"I believe there ought to be a constitutional amendment outlawing Astroturf and the designated hitter."
-- Crash Davis, Bull Durham
I had my first 2010 experience of the DH yesterday, as I watched the Diamondbacks (DH: Tony Abreu) take on the Red Sox (DH: David Ortiz - yeah, tell me that's a fair contest), and it reminded me of what a freakin' awful idea it is. It may have made sense at the end of 1972, when the average American League team scored less than 3.5 runs per game, but even the National League is now scoring about 28% more than that. There should have been an expiration clause that automatically nuked the DH, after run-scoring on the Senior Circuit went back above four.
I particularly hate the lack of strategy which results from the DH. In the American League, a manager can basically fall asleep from submitting his line-up card until his starting pitcher's arm falls off. Tactics are largely limited to wheeling out the correct bullpen arm for the match-up; things like the double-switch or even the simple sacrifice bunt (much though my sabermetric side hates that) are approaching the status of a lost art in the AL.

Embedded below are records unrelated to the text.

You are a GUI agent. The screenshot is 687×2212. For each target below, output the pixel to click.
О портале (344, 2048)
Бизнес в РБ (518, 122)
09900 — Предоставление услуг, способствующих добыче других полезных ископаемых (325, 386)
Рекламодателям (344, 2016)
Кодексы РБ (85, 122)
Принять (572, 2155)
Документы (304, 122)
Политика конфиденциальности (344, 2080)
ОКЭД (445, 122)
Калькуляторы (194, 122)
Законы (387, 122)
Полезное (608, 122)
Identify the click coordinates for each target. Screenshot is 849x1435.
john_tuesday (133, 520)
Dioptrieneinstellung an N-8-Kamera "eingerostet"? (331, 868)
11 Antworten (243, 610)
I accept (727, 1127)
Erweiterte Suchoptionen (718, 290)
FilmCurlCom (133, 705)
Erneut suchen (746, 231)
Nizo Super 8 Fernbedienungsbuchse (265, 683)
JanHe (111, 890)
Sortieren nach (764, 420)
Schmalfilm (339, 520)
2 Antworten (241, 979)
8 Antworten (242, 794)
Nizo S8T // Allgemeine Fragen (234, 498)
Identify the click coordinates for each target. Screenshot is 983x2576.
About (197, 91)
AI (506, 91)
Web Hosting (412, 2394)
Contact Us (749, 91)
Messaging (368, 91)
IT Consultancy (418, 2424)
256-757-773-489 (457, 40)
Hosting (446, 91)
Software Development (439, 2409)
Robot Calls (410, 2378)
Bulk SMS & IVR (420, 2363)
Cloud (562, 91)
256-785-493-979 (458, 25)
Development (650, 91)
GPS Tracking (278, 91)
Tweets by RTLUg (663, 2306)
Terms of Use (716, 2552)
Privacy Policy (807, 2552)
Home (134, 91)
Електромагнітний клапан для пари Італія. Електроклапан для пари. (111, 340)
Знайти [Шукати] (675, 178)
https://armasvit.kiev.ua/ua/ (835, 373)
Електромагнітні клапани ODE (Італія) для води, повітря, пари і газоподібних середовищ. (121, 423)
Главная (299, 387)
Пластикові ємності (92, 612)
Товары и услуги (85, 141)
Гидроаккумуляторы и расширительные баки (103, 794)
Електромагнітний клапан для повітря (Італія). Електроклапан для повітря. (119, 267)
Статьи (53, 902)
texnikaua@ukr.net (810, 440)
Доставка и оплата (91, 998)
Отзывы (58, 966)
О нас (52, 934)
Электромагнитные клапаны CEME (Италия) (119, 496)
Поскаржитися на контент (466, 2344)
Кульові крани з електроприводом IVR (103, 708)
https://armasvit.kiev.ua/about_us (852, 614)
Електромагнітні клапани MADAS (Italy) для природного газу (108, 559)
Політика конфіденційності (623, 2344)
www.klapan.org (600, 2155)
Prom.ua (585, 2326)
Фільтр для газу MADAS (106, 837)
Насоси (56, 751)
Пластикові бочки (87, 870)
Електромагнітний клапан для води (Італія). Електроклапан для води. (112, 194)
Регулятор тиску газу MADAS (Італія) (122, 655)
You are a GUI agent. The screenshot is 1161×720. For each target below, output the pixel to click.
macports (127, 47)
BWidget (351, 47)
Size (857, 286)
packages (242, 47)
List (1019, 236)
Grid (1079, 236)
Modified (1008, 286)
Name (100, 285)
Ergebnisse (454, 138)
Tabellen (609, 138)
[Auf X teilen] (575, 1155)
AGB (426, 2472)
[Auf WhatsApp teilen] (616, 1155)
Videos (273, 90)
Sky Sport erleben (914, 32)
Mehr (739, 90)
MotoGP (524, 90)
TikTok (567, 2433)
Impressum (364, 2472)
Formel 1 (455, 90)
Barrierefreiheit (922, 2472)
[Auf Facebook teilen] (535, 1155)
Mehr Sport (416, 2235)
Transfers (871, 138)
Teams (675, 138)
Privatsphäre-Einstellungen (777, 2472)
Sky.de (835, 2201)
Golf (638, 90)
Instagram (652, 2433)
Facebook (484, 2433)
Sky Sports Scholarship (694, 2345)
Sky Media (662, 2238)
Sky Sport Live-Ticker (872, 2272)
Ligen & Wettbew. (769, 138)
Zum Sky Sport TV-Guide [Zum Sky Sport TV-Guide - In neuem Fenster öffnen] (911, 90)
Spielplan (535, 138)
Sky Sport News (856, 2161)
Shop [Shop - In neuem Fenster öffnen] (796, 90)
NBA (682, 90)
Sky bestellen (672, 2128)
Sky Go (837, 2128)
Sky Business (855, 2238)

The original justification for the exercise - to pull in more crowds - has largely been a failure. The National League has consistently outdrawn the American League, and it's not just the presence of two extra teams. Last year the margin was more than 33%, 42.91 million to 32.26 million, and it's a gap that has grown wider since 2000. People voting with their attendance dollars, simply seem to prefer the National League.
Logically, if you're going to replace the pitcher, why stop there? Why not also have someone take every at-bat for your light-hitting shortstop, or your offensively-challenged, Gold Glove caliber center-fielder? Let's just turn baseball into the NFL, filled with lumbering specialists who are good at one thing and one thing only. That's not my idea of sport, but your mileage may vary, of course.
In the end, there's no genuine reason pitchers shouldn't be able to hit - right the way through high-school and college, they often do, very effectively. If you want to argue otherwise, Dan Haren would like a word. His .425 average this season is the best of any player in the majors with 40+ PAs. Not pitcher, note. Any player. But that aspect of his skill-set will be completely devalued when he pitches in Boston tomorrow - and the game of baseball which results will be all the less interesting for it.